> _Passage for review_
────

There will be ANOTHER bloody enquiry, ANOTHER finger pointing exercise and cries of "this must never happen again, lessons will be learned" but it will and they won't. Sad

WorraLiberty · 12/01/2012 11:02

Why would you take a child for 'regular visits to the GP' if they're not ill? Confused

I can't remember the last time my 9yr old saw our GP...it was probably around 3yrs ago because he's not suffered from anything other than the odd cold.

I know what you're trying to say (in a way) but you're coming across as saying parents should be blackmailed into wasting their GP's time/agreeing to immunisations they might not want, otherwise their benefits will be removed.

How on earth would pushing the child into even further poverty help?

How would they feed, clothe and keep a roof over the child's head with no income?

What about working parents who don't do this? Are you suggesting their wages should be taken away?

EdithWeston · 12/01/2012 11:07

Is there to be a serious case review?

The mother was a known drug addict, had been on the books of Renfrewshire Drugs Services, and had missed appointments. Surely, in these circumstances, and when she is known to be looking after a child, this should trigger intervention (including mandating a home visit) straight away?

feedthegoat · 12/01/2012 11:08

Why the hell should regular visits to the GP be linked to benefits?

I'd be stuffed if I was to claim benefits under those rules. I think ds last went 18 months ago when his eczema flared up and I couldn't sort it via the usual methods. Since then, he has only had the odd cold, one bout of sickness over in 24 hours and chicken pox. None of which require a GP visit.

Are you seriously suggesting that every well fed, cared for child needs to regularly visit their GP? If everyone with a child had to show up regularly whether ill or not the system would clog up whilst those in need would be unable to see dr's.

────

> _Data listing_
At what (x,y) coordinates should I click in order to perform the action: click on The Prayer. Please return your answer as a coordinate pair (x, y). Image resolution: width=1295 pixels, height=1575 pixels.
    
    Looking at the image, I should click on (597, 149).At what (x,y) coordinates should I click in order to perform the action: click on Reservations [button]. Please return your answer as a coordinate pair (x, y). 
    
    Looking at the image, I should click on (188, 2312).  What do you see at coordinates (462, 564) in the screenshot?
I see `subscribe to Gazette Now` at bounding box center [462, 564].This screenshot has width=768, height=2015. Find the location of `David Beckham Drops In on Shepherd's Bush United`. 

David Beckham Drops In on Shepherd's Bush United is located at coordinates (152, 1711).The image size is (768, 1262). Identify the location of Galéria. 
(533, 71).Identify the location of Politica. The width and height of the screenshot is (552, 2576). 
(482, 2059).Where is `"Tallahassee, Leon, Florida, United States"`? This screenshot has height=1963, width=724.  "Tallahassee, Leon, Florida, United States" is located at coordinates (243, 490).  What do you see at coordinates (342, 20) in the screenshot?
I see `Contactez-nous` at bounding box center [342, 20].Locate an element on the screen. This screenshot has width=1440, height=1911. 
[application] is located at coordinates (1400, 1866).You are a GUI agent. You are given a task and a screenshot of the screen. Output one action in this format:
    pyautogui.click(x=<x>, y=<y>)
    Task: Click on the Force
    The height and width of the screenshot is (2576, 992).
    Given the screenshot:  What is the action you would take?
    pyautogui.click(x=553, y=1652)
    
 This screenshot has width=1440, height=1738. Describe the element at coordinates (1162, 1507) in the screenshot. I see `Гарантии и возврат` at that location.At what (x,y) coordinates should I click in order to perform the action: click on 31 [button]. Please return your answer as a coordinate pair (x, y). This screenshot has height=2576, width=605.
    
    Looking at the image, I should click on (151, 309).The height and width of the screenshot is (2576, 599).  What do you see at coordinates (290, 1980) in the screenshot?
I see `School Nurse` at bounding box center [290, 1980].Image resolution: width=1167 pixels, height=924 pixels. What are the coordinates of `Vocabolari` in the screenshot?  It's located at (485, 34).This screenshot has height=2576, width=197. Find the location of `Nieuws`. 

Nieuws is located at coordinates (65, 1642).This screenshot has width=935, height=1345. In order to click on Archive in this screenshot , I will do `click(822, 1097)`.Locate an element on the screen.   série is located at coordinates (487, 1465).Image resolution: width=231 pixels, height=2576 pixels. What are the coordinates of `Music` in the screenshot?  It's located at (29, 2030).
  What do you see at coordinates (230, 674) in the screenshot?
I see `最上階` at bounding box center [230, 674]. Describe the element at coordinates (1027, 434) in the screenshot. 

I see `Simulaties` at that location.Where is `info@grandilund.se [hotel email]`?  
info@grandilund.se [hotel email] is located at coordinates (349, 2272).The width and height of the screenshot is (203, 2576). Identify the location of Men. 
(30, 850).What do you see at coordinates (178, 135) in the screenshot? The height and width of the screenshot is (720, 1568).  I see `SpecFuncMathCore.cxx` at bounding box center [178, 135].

────

> _Brief_
Rewrite the discussion thread from "How would they" up to and including "linked to benefits?", putting "welfare check" in place of "home visit".

> _Output_
How would they feed, clothe and keep a roof over the child's head with no income?

What about working parents who don't do this? Are you suggesting their wages should be taken away?

EdithWeston · 12/01/2012 11:07

Is there to be a serious case review?

The mother was a known drug addict, had been on the books of Renfrewshire Drugs Services, and had missed appointments. Surely, in these circumstances, and when she is known to be looking after a child, this should trigger intervention (including mandating a welfare check) straight away?

feedthegoat · 12/01/2012 11:08

Why the hell should regular visits to the GP be linked to benefits?